I need the number of lines in the listing below that include the string "will", and only that number.
——
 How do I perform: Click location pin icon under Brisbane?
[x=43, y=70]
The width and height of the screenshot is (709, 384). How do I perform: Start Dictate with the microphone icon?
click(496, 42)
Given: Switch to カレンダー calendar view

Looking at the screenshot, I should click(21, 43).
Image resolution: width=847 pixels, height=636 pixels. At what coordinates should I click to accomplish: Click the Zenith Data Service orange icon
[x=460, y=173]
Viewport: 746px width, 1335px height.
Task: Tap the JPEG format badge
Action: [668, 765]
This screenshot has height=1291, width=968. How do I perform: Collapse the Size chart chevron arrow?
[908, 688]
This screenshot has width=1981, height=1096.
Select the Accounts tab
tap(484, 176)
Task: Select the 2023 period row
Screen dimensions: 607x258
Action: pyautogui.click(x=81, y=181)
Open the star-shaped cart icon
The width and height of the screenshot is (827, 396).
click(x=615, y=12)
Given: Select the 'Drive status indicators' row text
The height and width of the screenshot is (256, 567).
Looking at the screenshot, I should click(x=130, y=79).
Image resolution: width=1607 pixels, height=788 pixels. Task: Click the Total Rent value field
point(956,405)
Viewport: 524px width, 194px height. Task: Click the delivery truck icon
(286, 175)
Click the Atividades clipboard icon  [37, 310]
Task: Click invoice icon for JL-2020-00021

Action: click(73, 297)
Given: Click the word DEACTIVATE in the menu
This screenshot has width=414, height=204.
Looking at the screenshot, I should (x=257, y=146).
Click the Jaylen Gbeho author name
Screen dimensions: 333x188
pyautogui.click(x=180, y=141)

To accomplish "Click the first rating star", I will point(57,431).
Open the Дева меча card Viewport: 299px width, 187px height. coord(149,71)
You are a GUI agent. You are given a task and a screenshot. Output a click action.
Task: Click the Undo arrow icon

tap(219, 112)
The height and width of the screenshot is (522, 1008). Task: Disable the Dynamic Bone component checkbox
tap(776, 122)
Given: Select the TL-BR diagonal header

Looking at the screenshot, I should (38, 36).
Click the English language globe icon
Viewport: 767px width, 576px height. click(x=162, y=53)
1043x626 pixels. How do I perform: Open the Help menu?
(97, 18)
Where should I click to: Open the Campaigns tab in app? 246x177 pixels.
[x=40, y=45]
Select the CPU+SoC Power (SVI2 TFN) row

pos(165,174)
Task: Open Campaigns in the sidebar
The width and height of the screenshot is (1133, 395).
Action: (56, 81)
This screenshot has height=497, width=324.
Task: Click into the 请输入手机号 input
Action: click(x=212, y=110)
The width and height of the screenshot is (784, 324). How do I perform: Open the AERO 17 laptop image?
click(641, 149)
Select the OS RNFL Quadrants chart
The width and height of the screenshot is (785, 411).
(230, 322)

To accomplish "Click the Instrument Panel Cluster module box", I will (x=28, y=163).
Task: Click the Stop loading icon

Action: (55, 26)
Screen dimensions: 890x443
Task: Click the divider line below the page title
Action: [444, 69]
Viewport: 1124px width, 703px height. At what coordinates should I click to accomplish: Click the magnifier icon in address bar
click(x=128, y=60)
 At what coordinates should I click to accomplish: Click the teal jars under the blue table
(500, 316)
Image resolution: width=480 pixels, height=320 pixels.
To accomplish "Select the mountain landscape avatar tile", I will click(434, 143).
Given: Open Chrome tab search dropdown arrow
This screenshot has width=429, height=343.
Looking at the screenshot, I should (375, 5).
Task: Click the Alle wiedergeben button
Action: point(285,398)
——
● **Task response**
3